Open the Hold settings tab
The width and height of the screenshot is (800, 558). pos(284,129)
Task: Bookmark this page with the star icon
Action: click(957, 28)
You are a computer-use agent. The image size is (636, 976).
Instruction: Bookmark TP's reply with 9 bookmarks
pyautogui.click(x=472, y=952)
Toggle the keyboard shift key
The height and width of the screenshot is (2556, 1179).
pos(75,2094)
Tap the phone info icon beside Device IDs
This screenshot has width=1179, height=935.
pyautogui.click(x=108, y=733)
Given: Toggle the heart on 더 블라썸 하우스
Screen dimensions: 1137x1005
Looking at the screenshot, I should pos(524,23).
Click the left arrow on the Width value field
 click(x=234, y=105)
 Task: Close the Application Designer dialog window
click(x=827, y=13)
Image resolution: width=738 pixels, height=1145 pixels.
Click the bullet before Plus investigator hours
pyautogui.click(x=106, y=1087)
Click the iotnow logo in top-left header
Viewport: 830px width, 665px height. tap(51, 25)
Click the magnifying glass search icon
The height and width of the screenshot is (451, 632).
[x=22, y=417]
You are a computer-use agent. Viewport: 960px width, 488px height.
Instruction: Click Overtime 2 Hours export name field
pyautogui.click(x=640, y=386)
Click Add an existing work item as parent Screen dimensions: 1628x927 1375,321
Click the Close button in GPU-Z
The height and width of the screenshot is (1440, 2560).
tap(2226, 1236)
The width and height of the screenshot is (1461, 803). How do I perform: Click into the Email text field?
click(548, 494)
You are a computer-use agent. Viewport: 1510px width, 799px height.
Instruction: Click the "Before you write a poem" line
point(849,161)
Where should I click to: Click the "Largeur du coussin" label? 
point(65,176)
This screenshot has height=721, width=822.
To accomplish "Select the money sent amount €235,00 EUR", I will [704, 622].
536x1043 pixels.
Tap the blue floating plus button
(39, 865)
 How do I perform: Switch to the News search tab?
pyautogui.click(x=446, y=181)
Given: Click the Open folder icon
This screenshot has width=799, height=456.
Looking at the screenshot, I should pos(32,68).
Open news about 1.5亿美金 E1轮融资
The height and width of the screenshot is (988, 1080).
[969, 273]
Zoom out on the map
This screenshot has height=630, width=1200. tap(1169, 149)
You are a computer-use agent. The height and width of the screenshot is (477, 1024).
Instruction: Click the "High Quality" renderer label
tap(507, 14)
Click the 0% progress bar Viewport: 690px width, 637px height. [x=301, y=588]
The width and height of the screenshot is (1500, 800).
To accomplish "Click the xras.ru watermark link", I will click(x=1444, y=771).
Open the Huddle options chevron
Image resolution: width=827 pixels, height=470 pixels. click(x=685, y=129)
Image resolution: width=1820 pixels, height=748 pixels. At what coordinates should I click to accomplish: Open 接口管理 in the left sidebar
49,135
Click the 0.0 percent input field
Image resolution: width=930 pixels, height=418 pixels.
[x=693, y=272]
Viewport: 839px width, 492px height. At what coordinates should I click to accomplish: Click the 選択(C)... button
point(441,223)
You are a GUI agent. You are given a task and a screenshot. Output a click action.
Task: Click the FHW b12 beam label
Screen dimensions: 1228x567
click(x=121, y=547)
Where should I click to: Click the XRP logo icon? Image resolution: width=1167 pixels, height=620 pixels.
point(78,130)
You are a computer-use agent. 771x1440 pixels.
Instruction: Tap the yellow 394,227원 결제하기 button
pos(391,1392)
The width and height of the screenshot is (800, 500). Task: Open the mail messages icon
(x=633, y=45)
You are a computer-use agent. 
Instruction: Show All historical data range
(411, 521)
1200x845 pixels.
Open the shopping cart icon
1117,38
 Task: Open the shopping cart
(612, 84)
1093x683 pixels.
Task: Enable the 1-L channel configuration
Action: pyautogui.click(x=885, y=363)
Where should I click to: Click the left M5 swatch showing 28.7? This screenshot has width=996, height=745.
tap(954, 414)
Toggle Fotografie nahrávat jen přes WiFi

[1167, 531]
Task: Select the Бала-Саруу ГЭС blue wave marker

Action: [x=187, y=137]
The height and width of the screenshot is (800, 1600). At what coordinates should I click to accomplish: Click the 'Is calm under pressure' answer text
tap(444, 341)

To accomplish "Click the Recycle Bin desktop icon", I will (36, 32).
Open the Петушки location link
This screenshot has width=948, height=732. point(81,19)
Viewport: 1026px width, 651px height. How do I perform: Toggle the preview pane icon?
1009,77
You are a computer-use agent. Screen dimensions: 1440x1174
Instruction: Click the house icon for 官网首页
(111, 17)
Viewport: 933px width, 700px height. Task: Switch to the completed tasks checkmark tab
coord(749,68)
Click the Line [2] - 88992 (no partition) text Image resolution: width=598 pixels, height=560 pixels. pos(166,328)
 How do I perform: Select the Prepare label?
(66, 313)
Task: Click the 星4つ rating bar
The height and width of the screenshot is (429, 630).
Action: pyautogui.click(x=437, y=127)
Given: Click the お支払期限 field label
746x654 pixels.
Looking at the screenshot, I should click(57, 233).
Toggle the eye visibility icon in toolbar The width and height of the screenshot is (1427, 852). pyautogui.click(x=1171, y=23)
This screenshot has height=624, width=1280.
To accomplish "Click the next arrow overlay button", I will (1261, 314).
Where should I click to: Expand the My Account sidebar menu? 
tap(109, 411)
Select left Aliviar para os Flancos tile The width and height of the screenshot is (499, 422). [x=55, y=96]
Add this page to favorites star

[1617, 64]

········

* Task directions
Set down the lines above exactly as written. Begin at the line containing "Toggle the eye" and stop after the last line.

* Output
Toggle the eye visibility icon in toolbar The width and height of the screenshot is (1427, 852). pyautogui.click(x=1171, y=23)
This screenshot has height=624, width=1280.
To accomplish "Click the next arrow overlay button", I will (1261, 314).
Where should I click to: Expand the My Account sidebar menu? 
tap(109, 411)
Select left Aliviar para os Flancos tile The width and height of the screenshot is (499, 422). [x=55, y=96]
Add this page to favorites star

[1617, 64]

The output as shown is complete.